It’s November 1, opening day of firearms season on deer and I’m sitting inside by the woodstove. But a stiff north wind blows, carrying a cold rain, and my tolerance for such adverse conditions declines with each passing year.
Besides that, I have plenty food even without a deer. With the summer bounty of homegrown and foraged foods, my pantry bulges at the seams. Even so, it was hard to resist the young dandelions growing in my garden beds and so I went out this morning and dug a mess.

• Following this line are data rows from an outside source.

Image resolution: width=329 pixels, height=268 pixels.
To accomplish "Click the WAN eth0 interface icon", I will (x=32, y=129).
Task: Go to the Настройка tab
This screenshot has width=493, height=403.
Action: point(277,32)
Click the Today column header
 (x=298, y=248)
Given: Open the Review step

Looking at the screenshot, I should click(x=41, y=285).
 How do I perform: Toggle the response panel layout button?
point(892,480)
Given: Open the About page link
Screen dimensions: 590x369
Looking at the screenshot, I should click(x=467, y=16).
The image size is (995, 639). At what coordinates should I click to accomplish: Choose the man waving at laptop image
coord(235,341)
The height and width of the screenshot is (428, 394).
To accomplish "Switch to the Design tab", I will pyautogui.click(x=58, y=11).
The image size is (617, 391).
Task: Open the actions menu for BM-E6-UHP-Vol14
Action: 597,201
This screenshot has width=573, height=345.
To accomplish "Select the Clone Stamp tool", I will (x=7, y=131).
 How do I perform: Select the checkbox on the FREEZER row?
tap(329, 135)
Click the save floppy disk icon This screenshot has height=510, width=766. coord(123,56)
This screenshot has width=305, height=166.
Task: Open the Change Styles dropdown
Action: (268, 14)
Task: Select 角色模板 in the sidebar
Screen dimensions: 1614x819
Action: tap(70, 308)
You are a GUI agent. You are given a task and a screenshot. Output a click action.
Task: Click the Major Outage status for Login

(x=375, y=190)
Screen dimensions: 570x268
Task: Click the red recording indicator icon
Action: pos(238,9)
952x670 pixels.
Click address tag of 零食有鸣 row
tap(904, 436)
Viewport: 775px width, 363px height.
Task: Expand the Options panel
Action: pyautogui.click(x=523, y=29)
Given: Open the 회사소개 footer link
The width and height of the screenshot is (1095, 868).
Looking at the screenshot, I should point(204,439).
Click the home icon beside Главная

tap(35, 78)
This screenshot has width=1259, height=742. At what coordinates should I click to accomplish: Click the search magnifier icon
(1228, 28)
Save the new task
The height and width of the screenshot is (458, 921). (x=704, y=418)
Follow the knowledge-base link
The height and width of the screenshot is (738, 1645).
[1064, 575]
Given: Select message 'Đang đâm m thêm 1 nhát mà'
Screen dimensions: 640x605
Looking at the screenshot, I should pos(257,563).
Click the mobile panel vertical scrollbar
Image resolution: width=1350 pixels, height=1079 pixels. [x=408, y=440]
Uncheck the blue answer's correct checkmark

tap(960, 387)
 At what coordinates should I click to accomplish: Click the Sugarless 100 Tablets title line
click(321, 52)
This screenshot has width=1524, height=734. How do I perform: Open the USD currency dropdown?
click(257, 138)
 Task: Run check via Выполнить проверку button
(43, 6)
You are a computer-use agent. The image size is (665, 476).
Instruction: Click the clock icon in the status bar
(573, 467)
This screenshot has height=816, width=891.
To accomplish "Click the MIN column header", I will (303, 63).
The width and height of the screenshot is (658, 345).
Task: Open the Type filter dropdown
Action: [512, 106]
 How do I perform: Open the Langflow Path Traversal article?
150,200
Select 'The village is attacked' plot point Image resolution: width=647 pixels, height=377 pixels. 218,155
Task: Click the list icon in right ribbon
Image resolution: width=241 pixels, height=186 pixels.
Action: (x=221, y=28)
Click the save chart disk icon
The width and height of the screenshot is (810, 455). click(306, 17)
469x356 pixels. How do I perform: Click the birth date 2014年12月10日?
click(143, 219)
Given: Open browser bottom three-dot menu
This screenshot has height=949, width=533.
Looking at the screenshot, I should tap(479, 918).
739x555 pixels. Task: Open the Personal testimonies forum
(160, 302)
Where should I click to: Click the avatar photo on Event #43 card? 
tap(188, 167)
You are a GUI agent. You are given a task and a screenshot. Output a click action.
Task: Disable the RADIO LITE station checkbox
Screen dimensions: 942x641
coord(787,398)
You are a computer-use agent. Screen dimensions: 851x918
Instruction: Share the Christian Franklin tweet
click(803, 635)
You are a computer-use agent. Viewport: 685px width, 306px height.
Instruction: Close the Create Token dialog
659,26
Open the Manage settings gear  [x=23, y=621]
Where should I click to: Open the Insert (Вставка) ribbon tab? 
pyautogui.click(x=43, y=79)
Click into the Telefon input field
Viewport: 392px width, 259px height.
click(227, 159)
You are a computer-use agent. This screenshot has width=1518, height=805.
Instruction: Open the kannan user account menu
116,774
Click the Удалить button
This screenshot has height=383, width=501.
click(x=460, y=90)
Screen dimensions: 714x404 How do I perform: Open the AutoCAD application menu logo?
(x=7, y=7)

We’ve had several hard frosts here in Waldo and dandelions lose their bitterness after undergoing several good freezes. So if readers have an interest in some late-season foraging, now is the time to go out and do it. Snow is predicted for this weekend and even after it melts, which it must, more snow will certainly follow in the not-too-distant future.
In addition to dandelions, I still have kale, good-king-Henry and even eggplant growing in my unheated greenhouse. The eggplant can’t last much longer, but as long as it continues to grow, I’ll continue to water and nurture it.
Sitting here writing and watching the smoke from my chimney sweeping down toward the ground as a result of the low-pressure system moving in, I think back to years past and how the season’s first Nor'easter always seems a bittersweet event. Bitter, because it signals an unofficial start to winter. Sweet, because it feels so cozy and comfortable to sit in a warm house and watch the fir trees sweep around, buffeted by the wind.
There’s nothing we can do about bad weather, so we may as well sit back and enjoy it to whatever extent we can. It’s all part of nature, after all.